== Segment start ==
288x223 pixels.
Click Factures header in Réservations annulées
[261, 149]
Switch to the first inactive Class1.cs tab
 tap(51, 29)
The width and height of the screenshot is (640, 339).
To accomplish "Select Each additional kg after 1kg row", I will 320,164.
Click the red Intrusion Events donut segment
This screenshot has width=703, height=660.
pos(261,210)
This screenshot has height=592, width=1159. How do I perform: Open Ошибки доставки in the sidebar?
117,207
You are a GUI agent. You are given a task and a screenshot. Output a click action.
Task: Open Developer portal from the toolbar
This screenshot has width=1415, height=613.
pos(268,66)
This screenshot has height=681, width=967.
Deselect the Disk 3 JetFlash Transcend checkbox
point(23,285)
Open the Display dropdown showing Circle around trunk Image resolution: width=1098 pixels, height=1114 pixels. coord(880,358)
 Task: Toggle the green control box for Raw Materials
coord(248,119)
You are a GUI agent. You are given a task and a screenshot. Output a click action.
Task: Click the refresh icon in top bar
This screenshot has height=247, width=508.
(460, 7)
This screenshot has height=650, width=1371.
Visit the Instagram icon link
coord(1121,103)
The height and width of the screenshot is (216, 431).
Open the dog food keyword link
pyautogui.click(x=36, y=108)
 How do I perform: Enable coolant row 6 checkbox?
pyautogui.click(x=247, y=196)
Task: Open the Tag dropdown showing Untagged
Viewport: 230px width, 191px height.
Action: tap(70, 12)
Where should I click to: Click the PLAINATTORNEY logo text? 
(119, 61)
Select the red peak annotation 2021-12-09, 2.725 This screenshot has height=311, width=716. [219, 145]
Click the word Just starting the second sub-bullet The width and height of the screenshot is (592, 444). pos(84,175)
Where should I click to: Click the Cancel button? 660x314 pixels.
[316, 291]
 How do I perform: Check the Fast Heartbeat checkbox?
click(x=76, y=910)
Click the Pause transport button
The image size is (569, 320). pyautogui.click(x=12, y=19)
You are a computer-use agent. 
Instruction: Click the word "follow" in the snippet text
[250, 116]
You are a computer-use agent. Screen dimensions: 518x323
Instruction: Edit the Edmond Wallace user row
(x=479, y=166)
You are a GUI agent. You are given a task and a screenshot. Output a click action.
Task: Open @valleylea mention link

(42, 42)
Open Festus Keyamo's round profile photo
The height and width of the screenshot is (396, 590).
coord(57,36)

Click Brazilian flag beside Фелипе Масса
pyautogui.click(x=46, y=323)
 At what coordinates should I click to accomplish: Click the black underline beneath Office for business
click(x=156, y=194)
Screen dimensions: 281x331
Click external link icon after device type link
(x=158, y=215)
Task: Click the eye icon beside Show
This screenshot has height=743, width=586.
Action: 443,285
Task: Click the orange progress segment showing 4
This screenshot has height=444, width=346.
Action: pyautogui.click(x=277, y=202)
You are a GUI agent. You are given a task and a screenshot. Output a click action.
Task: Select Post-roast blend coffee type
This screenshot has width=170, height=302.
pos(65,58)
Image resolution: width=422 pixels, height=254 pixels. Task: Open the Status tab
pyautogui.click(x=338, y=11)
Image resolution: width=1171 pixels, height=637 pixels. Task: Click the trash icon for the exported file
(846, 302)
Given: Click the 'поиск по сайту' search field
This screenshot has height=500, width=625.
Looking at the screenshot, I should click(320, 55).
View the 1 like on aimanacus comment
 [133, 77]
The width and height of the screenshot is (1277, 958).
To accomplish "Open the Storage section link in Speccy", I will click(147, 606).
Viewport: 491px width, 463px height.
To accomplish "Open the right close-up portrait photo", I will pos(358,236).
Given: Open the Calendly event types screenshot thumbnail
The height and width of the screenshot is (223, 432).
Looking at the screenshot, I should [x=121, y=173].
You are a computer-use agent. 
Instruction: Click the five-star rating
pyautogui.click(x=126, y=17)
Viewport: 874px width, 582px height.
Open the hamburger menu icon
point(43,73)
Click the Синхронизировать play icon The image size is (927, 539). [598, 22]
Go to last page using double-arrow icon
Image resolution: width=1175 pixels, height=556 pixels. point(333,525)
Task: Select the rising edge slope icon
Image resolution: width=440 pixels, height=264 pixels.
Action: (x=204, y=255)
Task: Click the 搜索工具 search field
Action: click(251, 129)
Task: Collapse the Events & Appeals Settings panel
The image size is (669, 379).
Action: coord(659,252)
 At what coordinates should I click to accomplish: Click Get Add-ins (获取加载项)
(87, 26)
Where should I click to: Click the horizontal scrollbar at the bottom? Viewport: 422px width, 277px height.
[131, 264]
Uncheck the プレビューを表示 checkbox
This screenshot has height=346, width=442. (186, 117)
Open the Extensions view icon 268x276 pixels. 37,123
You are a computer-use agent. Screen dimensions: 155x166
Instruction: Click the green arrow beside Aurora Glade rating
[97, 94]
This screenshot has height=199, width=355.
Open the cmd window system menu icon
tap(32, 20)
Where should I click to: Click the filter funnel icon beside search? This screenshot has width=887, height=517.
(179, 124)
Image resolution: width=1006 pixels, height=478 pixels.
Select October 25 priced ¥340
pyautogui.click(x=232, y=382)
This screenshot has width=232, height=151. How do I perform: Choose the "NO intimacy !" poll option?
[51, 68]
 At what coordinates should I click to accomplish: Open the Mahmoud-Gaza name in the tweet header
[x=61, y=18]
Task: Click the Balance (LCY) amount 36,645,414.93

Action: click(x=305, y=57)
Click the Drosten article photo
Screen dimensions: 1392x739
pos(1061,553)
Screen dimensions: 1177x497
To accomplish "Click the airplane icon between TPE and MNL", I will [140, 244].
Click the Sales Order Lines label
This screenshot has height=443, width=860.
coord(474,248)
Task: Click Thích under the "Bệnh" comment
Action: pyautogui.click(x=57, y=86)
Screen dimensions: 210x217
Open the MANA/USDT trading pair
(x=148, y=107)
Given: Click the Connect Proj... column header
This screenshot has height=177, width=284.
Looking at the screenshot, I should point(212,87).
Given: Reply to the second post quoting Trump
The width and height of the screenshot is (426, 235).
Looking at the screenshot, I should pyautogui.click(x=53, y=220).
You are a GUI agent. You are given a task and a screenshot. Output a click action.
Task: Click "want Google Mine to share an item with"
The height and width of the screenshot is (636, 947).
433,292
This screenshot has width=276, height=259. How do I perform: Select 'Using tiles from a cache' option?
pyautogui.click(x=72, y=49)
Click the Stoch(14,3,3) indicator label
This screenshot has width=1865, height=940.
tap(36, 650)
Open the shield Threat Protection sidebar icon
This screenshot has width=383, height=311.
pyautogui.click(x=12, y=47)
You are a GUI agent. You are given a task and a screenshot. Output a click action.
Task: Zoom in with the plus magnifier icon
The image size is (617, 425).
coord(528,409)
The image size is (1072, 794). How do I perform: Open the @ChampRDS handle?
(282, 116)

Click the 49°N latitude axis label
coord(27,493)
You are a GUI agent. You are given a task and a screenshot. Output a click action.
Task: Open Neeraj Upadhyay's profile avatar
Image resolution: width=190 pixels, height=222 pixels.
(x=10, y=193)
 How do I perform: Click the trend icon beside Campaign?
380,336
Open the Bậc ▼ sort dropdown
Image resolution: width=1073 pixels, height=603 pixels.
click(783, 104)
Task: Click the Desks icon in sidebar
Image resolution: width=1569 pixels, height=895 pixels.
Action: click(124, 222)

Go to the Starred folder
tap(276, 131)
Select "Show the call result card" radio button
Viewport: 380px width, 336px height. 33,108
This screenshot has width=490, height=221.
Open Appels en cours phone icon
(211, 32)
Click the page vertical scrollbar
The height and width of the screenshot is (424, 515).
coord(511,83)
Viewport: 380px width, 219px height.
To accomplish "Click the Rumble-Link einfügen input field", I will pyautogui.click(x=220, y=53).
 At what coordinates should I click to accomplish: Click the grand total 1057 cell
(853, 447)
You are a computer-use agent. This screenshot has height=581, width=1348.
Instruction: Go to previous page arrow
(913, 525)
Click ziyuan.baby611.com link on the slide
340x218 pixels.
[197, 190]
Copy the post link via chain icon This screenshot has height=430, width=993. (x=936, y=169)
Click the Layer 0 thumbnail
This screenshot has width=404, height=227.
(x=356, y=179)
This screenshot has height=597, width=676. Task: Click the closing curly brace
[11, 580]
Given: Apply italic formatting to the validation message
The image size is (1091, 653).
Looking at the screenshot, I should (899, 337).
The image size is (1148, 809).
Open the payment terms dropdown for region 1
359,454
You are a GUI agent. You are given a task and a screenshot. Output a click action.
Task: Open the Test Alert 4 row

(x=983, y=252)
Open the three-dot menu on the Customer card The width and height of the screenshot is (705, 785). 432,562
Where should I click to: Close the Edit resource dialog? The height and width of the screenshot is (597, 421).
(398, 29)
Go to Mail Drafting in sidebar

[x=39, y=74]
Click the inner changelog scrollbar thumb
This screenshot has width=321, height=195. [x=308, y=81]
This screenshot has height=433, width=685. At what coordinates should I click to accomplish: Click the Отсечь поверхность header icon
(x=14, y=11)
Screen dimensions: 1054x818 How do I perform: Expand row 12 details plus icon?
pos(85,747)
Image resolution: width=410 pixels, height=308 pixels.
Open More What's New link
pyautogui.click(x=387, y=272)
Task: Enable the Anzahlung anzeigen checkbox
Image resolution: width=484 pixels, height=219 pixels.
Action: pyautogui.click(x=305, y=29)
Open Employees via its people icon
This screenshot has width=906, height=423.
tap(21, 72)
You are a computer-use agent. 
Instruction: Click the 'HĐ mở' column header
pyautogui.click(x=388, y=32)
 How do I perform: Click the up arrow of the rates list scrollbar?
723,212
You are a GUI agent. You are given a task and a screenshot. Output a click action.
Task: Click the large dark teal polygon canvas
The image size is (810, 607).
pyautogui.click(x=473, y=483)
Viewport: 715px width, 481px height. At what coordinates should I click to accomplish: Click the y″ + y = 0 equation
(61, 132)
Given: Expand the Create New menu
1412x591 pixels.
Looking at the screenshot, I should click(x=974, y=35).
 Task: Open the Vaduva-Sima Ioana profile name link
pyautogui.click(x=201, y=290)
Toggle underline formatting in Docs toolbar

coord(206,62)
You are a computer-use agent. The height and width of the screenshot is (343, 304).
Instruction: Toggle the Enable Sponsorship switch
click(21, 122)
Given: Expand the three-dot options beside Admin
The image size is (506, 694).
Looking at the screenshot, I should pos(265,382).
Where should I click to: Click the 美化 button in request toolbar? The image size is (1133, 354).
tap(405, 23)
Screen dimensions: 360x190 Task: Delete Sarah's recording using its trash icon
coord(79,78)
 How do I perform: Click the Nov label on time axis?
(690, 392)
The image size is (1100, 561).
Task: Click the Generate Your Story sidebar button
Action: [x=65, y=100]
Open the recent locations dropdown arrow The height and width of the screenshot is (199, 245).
== Segment end ==
§ About this exercise: The expected output is every line of the records in which the string "thumbnail" appears.

§ Response area:
Given: Open the Calendly event types screenshot thumbnail
Click the Layer 0 thumbnail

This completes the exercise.